Convert the part of the records that opens with the line containing "You are a computer-use agent. Viewport: 1225px" and closes with the line containing "Select the Redmi" into a two-column CSV with the headers text and answer. Give one row per record, with its text and its answer each in a single quoted field and line breaks replaced by spaces.

···

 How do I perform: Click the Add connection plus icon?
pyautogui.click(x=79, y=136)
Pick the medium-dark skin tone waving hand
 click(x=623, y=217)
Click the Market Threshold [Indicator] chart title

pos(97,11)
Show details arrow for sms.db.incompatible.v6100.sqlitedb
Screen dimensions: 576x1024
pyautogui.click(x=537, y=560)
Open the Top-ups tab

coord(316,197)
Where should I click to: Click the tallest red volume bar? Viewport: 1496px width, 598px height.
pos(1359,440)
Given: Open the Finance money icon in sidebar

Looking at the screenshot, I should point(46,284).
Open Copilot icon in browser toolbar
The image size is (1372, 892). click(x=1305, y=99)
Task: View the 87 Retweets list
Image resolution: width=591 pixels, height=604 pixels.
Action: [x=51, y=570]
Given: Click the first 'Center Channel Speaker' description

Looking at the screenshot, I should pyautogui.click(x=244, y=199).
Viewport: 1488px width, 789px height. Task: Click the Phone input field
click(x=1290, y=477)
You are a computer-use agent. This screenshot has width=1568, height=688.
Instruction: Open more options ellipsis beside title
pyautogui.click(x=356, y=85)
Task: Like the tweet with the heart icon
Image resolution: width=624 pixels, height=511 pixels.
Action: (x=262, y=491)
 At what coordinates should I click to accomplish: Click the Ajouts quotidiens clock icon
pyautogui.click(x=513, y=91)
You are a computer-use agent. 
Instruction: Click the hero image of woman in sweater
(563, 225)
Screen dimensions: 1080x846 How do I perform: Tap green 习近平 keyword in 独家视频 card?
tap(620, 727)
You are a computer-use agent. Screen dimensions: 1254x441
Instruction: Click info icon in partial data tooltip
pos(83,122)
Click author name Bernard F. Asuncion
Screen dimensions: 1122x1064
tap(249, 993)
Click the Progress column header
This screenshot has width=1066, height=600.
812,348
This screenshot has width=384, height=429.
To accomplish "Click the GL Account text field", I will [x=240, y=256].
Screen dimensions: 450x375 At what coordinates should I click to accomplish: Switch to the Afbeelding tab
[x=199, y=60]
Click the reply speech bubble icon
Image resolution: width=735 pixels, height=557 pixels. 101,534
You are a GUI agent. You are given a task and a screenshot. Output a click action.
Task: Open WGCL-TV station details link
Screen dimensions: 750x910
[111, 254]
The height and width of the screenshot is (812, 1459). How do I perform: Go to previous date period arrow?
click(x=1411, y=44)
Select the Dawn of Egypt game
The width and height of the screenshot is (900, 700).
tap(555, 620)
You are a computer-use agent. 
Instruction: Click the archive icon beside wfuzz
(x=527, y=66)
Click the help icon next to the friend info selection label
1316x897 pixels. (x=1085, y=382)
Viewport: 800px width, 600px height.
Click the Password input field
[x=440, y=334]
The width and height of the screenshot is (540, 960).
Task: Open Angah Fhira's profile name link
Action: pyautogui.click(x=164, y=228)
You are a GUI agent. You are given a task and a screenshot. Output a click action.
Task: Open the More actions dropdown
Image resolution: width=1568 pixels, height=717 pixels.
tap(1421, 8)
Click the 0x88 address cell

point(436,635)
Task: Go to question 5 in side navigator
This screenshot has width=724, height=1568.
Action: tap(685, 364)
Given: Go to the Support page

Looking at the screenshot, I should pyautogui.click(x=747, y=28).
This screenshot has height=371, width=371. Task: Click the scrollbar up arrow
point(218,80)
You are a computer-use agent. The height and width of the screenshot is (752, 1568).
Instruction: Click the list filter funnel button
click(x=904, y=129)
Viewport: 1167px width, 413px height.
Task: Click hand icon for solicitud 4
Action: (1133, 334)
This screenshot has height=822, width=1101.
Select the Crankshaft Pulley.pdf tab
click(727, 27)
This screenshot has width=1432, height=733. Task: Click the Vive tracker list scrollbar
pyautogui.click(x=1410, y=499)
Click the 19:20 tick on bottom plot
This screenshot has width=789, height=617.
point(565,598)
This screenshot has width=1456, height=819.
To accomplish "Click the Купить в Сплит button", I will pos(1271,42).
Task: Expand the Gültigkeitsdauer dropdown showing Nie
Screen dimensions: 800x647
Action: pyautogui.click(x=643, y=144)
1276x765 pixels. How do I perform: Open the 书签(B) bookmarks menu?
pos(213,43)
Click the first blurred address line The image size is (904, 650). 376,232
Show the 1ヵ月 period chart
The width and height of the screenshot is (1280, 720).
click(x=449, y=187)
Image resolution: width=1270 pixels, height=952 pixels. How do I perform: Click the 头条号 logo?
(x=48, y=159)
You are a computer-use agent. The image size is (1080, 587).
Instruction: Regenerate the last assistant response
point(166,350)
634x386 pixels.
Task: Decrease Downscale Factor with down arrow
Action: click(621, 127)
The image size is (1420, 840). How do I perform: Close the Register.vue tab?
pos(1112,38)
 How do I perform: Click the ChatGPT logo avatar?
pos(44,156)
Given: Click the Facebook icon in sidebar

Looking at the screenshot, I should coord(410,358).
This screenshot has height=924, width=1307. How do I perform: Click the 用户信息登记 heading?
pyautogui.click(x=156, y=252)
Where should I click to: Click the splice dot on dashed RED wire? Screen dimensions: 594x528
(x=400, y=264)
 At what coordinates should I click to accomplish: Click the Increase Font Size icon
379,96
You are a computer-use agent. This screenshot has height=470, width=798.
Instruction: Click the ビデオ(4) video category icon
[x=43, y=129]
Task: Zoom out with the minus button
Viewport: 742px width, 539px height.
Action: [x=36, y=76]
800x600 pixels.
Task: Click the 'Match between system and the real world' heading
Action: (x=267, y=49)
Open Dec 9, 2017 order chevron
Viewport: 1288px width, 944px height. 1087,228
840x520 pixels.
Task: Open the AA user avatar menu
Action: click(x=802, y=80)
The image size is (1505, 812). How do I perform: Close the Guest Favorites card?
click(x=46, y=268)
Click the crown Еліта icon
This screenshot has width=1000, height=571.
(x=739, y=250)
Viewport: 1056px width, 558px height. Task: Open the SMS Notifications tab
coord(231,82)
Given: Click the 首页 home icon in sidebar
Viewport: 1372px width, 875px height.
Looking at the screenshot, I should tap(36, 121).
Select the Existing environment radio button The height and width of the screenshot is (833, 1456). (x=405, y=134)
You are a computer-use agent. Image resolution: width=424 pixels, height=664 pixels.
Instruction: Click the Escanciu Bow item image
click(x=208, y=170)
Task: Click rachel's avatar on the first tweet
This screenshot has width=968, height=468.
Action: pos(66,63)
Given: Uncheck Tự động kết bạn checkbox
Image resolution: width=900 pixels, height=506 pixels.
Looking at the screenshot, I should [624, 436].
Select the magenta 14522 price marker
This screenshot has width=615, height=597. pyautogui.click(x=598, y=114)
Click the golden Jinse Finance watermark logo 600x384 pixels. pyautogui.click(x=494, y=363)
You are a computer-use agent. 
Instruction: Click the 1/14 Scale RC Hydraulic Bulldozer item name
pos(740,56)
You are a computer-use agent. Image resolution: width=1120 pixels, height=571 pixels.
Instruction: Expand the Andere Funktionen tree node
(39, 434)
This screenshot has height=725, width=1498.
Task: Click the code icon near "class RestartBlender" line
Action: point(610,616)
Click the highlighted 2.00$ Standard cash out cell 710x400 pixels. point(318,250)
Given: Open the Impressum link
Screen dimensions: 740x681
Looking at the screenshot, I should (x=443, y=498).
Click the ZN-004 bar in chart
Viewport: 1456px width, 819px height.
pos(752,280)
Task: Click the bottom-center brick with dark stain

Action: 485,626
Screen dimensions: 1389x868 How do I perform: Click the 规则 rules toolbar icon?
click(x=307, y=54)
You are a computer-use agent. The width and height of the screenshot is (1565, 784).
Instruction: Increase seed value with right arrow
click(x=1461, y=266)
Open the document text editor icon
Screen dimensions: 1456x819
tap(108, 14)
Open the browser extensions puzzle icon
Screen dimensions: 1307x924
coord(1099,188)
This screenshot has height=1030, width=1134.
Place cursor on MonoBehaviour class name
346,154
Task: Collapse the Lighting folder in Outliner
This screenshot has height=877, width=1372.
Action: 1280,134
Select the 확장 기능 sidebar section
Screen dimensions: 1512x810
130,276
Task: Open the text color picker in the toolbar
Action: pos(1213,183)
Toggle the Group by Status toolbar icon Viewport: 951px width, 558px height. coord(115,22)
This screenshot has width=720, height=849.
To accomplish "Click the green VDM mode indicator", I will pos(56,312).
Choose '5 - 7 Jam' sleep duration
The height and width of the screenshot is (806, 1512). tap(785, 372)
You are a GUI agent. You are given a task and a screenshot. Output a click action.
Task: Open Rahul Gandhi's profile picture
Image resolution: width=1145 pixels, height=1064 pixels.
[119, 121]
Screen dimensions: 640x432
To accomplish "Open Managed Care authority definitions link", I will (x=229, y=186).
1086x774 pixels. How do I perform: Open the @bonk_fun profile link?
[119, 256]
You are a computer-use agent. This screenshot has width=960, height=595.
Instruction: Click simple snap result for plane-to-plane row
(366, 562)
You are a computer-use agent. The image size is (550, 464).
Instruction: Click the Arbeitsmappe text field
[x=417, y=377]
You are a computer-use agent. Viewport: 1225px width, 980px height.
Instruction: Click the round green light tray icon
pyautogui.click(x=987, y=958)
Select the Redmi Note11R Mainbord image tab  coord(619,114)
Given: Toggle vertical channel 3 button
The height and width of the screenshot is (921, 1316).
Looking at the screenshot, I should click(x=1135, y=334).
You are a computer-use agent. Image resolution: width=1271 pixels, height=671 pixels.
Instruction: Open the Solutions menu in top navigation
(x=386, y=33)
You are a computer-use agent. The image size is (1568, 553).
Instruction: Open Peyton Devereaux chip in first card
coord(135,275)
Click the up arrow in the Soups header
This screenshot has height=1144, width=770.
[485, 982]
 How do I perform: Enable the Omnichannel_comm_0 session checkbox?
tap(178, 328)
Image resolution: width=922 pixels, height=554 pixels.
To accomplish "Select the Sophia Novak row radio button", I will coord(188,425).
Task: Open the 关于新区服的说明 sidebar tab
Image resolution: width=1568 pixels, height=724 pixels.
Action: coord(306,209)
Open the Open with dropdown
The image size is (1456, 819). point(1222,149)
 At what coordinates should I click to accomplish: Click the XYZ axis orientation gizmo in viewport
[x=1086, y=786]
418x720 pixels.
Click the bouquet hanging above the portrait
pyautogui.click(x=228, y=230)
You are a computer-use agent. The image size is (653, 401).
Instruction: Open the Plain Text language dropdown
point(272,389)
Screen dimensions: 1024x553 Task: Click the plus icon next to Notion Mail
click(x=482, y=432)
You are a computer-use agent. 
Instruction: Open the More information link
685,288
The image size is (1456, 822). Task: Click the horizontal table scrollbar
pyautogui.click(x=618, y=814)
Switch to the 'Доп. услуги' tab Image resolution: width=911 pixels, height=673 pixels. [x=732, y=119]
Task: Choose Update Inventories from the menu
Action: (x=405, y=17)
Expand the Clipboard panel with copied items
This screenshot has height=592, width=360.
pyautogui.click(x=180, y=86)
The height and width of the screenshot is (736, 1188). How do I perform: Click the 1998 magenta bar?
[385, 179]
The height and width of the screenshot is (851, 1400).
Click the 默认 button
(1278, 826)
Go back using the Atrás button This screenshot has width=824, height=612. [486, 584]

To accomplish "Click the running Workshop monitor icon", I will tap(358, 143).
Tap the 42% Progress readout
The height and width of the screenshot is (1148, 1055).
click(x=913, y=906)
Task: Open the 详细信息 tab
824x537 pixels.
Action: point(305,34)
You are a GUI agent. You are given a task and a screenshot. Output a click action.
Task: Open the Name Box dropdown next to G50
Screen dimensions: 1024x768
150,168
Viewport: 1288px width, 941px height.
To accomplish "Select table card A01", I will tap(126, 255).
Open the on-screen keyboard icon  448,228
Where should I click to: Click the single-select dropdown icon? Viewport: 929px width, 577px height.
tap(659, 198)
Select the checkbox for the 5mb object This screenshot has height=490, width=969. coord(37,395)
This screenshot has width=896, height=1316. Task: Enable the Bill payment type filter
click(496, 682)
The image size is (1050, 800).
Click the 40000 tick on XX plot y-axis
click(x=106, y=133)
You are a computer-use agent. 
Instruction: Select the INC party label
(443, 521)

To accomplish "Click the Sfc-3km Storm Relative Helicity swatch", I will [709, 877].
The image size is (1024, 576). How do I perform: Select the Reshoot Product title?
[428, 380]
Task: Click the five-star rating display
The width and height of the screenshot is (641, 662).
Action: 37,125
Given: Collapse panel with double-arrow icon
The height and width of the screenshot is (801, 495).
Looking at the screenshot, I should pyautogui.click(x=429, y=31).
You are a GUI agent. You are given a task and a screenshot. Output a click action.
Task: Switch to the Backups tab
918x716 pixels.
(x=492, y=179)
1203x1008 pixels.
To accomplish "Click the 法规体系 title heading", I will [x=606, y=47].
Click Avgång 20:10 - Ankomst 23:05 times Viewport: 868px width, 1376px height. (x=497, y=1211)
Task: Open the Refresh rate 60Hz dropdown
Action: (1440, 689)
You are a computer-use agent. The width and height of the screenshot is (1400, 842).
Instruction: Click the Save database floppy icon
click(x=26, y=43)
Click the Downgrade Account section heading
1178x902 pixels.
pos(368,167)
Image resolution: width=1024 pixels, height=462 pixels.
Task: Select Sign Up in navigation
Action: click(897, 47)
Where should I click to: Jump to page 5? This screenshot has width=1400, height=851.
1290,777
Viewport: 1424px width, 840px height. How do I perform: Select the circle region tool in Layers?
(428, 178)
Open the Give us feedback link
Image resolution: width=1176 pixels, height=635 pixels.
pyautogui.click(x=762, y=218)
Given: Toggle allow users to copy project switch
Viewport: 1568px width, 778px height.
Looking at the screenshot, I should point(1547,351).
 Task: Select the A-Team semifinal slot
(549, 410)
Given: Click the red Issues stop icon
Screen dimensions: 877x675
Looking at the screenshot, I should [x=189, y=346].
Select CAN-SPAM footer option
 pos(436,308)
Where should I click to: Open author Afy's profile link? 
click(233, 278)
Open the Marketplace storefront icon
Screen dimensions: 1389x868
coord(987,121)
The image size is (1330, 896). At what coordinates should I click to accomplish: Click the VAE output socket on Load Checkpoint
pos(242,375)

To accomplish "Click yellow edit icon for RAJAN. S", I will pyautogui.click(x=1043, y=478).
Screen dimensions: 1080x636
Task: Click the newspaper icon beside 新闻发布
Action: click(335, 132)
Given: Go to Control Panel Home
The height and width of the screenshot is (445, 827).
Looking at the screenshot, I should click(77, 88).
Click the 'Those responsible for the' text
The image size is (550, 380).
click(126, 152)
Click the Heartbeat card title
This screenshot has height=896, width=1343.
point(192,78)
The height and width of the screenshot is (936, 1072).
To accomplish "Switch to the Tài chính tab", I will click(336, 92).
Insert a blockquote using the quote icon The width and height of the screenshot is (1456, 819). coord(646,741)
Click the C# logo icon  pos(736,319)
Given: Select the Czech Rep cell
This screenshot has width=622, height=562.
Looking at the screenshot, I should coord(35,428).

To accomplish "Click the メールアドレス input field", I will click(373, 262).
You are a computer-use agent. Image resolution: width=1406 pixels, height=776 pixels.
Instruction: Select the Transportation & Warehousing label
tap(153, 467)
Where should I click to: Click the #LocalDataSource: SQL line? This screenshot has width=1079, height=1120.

···

RESULT OF THE TASK>
text,answer
"You are a computer-use agent. Viewport: 1225px width, 980px height. Instruction: Click the round green light tray icon","pyautogui.click(x=987, y=958)"
"Select the Redmi Note11R Mainbord image tab","coord(619,114)"